30:00②
テスト勉強に一旦の区切りがついた頃には、もう朝日が昇っていた。窓から差し込む光が眩しい。
「くっ、くはぁ〜、あー…」
椅子から立ち上がり、軽く伸びをする。アドレナリンでなんとかなっていたが、そのバフももうなくなってしまうほど身体も心もボロボロだ。
「マジで、なんでこんなスピードでやらなあかんねん。意味わからんやん。」
高校で生物をやってきている前提の授業。一から丁寧に教えますとか言っておいて、教え方はスライドぶっ飛ばしたり、図はわかりにくかったり、用語の説明をちゃんとしてくれなかったり。そんなだからもう諦めて、高校で生物を取っていたヤツに頼りまくりだ。
もうそろそろ朝と昼の準備を始めないと間に合わない。いつもなら金曜日は桜の担当だけど、昨日はあんな態度をとってしまったし。その罪滅ぼしといえばなんだが、今日は作ろうか。
とはいえ、何を作ろうか。冷蔵庫を開いてみても、桜が作った作り置きしか見えない。作り置き系は基本的に桜が作ってくれていて、めんどくさい時はそれを温めて1食にするって感じだ。でも、基本的に作っているため、寝坊した日の朝とか、どっちもバイトの日とかそんな日しか使わない。

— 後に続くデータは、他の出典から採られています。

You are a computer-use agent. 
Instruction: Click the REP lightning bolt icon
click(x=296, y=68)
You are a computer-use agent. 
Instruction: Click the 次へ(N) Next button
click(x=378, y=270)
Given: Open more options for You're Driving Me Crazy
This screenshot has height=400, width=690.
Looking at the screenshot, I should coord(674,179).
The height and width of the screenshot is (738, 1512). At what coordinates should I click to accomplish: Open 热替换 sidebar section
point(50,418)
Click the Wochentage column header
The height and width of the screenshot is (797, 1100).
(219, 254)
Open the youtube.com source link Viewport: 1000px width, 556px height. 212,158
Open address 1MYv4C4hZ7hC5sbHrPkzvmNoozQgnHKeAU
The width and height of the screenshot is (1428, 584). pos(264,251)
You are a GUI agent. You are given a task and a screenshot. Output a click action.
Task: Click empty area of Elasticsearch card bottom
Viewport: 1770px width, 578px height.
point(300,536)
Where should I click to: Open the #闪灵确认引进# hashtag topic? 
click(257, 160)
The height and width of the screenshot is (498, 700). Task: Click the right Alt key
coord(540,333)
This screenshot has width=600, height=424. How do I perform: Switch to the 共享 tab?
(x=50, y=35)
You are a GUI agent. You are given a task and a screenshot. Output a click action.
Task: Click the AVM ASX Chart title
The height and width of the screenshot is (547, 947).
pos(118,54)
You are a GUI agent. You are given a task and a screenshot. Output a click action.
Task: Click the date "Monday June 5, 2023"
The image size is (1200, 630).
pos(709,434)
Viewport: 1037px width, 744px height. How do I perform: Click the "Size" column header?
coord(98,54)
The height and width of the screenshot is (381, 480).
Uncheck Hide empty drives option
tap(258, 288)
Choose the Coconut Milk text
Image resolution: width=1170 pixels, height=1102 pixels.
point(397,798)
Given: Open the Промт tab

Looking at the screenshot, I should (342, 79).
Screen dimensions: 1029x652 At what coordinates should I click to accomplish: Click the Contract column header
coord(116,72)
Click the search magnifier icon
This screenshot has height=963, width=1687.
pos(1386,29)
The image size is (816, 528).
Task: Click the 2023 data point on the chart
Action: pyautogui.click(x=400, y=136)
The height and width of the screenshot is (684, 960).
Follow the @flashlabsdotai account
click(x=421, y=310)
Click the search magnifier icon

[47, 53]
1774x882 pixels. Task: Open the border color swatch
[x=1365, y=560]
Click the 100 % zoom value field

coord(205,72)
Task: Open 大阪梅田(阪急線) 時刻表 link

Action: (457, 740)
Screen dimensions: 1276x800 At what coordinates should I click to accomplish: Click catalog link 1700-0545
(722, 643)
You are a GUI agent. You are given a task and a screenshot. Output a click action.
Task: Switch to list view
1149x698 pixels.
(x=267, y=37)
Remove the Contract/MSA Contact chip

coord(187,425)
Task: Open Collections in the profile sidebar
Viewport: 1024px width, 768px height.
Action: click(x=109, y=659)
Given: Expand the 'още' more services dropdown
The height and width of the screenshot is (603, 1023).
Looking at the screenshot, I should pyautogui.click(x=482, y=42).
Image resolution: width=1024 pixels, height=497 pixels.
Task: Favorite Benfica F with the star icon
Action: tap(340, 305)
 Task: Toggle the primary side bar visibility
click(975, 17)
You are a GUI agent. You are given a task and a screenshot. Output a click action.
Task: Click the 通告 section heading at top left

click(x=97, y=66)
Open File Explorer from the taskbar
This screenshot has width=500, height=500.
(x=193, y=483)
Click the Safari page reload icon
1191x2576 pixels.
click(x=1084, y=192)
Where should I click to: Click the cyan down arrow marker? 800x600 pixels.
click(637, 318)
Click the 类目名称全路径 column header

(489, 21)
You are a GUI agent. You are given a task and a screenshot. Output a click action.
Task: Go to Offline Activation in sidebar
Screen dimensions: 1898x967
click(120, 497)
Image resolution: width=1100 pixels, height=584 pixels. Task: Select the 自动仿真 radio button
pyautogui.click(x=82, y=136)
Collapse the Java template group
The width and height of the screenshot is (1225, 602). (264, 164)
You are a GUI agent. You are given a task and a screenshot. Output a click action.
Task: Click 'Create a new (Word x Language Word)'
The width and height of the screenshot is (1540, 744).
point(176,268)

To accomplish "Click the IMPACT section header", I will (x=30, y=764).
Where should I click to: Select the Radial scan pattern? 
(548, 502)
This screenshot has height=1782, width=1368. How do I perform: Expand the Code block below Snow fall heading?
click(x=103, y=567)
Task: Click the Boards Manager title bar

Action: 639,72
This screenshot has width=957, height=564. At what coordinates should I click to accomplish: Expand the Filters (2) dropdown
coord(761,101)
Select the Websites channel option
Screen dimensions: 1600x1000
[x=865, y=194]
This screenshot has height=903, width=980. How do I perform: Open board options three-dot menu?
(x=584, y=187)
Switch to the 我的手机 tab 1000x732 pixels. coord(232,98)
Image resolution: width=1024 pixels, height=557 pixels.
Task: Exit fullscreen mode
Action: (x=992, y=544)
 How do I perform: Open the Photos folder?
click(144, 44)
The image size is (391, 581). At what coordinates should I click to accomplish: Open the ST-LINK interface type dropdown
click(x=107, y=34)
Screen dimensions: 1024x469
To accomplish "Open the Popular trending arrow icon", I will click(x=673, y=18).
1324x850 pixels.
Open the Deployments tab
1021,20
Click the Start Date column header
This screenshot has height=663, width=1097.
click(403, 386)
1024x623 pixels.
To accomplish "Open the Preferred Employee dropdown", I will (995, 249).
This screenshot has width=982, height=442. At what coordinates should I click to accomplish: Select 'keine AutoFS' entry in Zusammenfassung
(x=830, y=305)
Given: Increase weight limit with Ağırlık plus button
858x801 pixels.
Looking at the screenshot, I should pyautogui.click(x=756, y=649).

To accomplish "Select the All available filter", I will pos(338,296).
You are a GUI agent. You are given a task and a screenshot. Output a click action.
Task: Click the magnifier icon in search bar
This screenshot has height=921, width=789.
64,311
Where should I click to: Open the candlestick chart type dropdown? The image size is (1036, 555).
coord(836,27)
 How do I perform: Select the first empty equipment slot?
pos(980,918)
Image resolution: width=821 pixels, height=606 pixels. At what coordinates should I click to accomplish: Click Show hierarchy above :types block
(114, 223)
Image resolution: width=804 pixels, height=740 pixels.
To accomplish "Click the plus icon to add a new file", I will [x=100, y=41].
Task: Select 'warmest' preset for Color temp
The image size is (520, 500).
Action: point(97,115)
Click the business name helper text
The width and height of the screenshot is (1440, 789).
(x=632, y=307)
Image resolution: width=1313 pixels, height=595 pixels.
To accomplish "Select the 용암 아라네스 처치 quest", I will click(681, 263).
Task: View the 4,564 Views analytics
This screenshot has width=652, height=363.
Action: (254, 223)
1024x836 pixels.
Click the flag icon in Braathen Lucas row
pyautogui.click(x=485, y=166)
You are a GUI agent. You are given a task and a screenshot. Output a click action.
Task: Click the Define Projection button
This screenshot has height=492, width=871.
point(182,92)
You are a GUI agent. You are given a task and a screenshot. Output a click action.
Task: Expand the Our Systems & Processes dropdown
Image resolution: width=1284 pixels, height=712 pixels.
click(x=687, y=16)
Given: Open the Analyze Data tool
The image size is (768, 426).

そう冷蔵庫の中を漁っていると、分厚いハムと、とろけるチーズ。そして、1個だけ余っているトマト、ちょうど1食分になりそうなキュウリが見つかった。
(あれしかないか。)
吊ってあるホットサンドメーカーに目を向ける。2枚焼けるようの大きめサイズのそれは、桜のためには久しく作ってなかったホットサンドを作るものだ。
それだけというのは少しだけ足りない気がするけど、あのときもそうだったし、まあいいかと思う。
パンを薄く4枚切ってキュウリは斜め切り、トマトは輪切り、それをパンの上に載せて挟んだ。焼くのは後からだ。桜が起きてくるまでに次は昼飯の準備だ。
「となると、作るのは…」
ご飯系かと考えて、とりあえずチンする。そうなると、簡単に作れてなおかつ美味いものといえば…炒飯か。
と考えて、炒飯の具材の用意をする。まぁー簡単やけど。
「ん〜、久志?まだ起きてたん?」
気づいたら6時。今日の朝昼担当だった桜が起きる時間だ。
「うん。とりま勉強も終わったし、目覚ましがてら作ろっかなって。」
「あーそう。」
桜はまだ機嫌を直していないからか、その返事もなんだか素っ気ない。
「それと、昨日はごめん。ちょっと焦っててイラついてて、言葉キツなった。」
「うん。知ってる。やから、今度の火曜日、分かってるやんな?」
「それはもう、いつも以上に。」
そう答えると、桜は笑う。その笑顔で、少しだけ心が軽くなった。